# Given instruction:
Can you copy the material word for word, starting at its beginning and stopping after the line that contains "(x=246, y=658)", with the pictures left out?

-- start of Task data --

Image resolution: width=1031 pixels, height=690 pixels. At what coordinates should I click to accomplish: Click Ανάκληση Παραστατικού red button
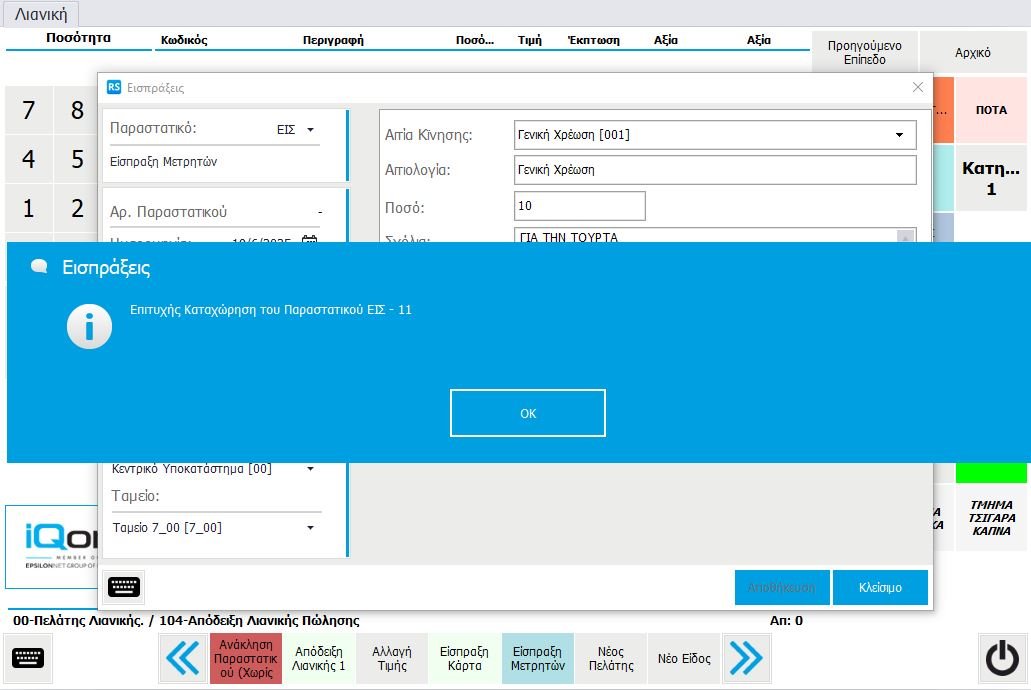(x=246, y=658)
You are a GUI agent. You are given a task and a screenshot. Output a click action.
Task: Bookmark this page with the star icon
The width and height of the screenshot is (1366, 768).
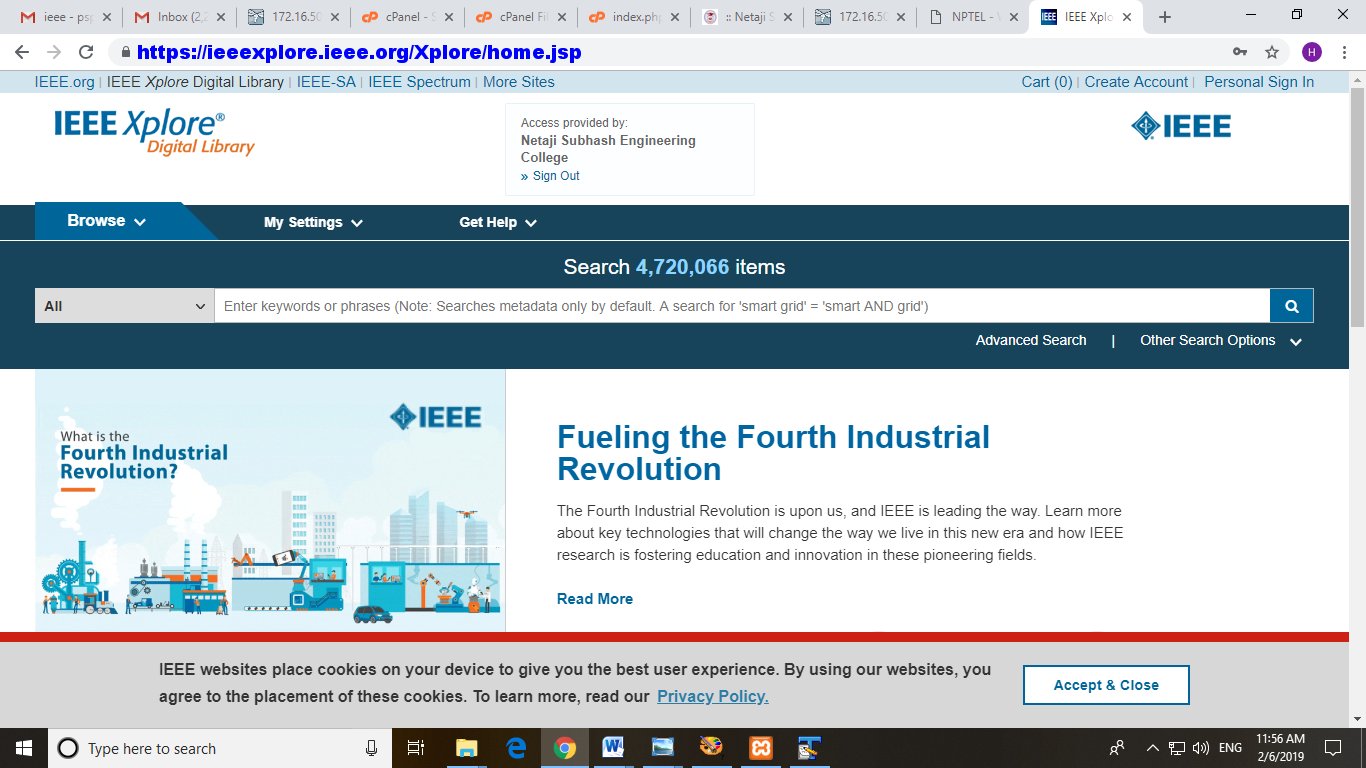pyautogui.click(x=1271, y=52)
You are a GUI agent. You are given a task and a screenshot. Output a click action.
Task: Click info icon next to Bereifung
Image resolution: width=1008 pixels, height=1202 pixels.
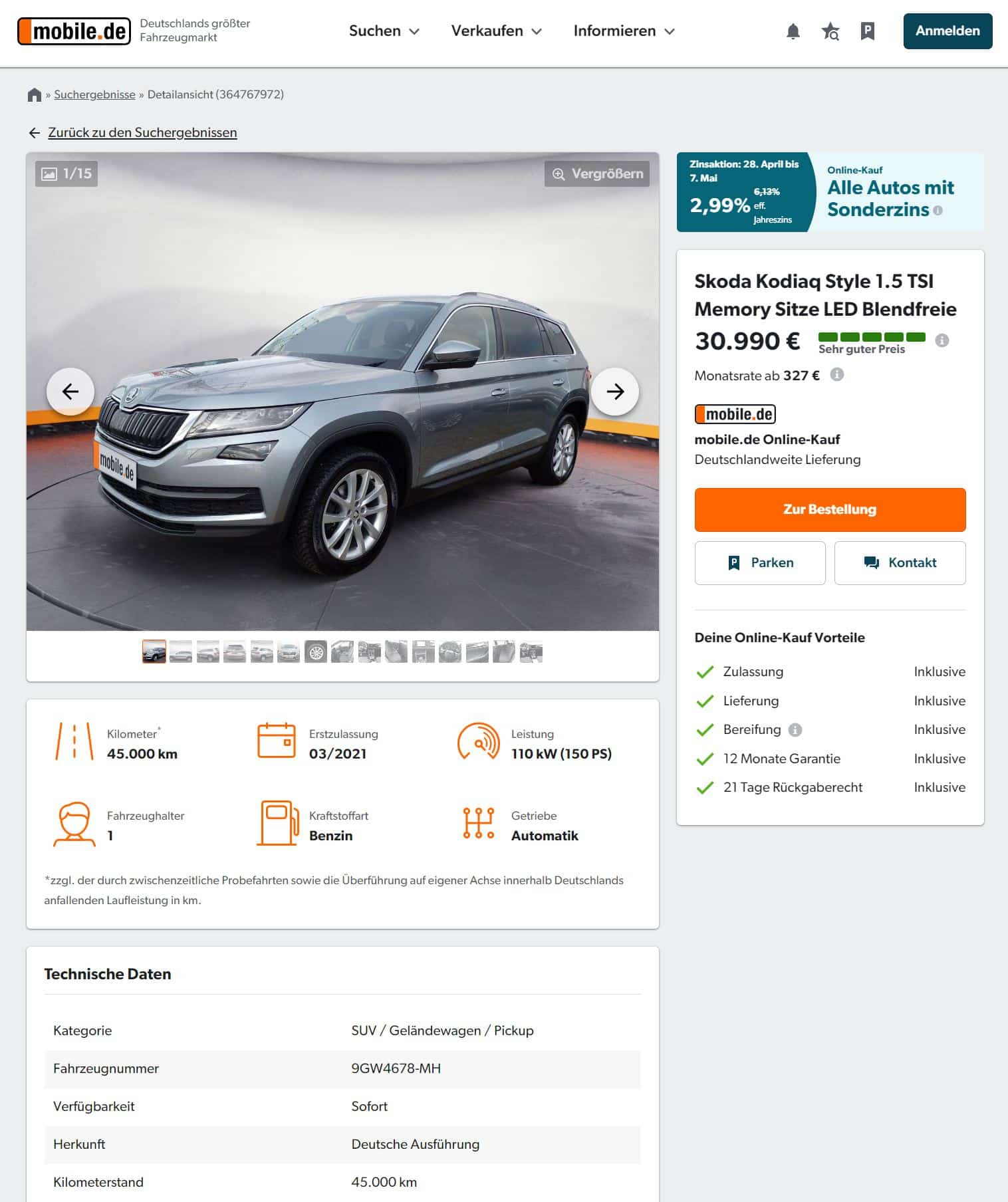[795, 730]
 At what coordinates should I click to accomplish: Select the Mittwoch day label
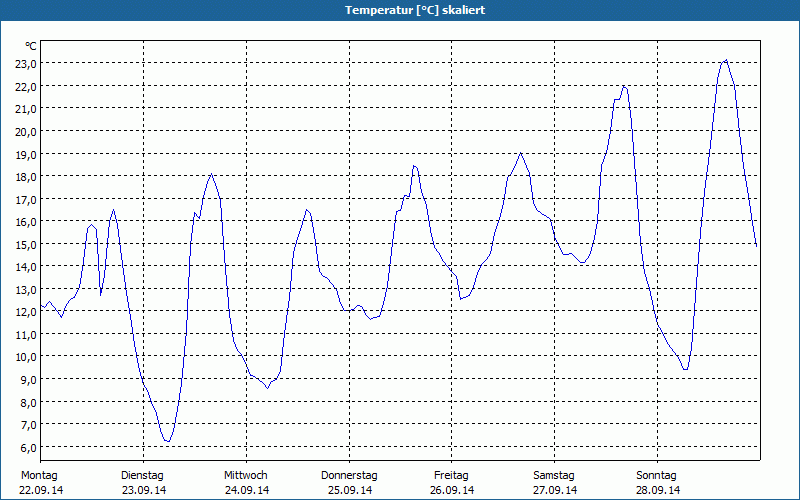click(x=246, y=475)

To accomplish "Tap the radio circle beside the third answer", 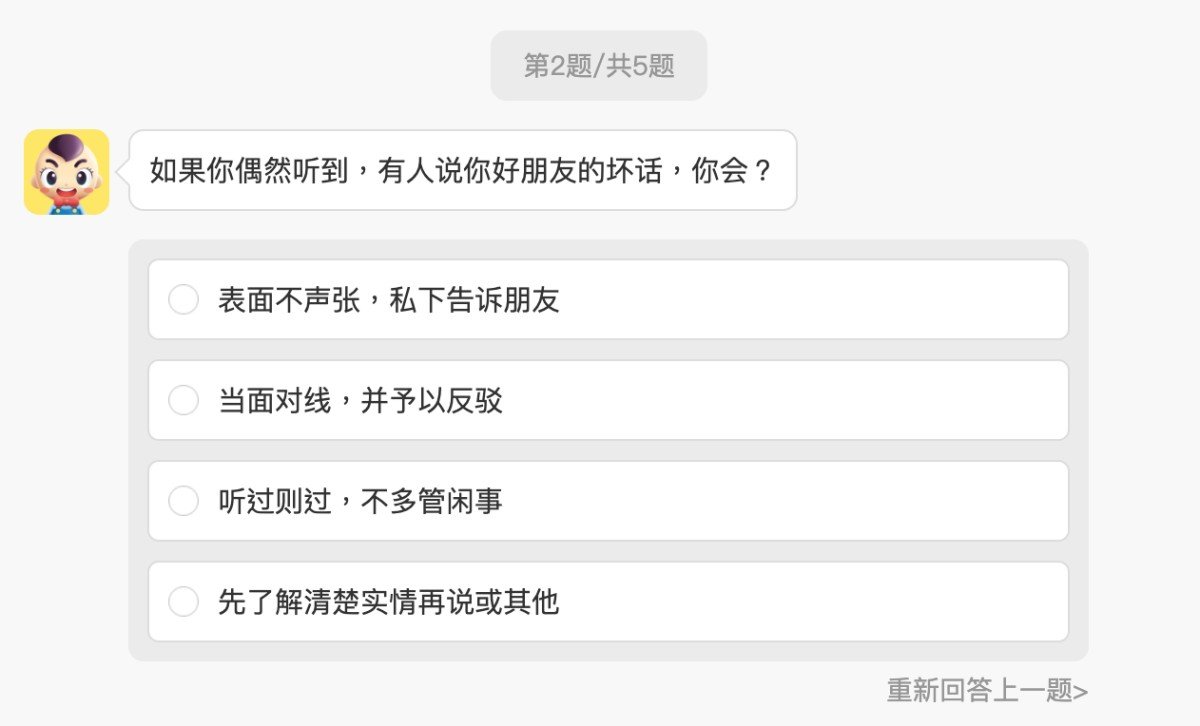I will point(183,501).
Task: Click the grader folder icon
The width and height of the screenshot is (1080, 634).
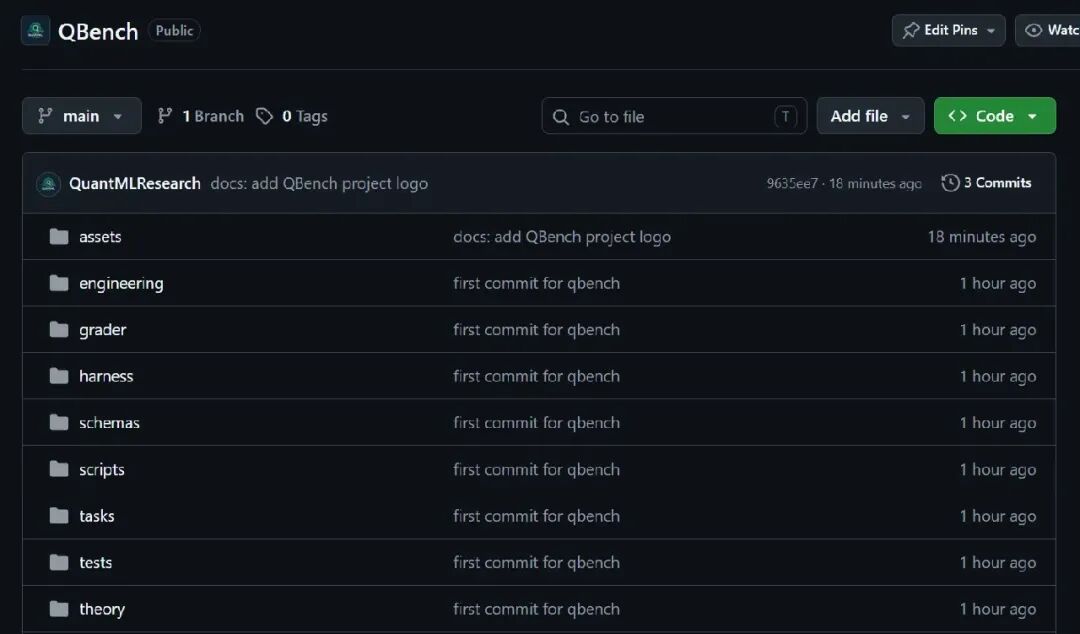Action: click(59, 329)

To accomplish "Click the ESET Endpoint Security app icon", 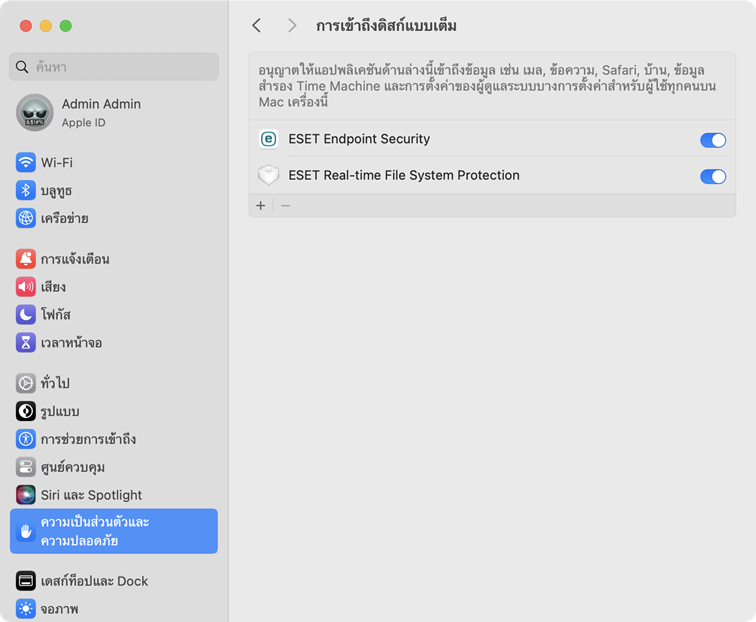I will 269,139.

-- end of Task data --

# Response below:
Image resolution: width=1031 pixels, height=690 pixels. At what coordinates should I click to accomplish: Click Ανάκληση Παραστατικού red button
(x=246, y=658)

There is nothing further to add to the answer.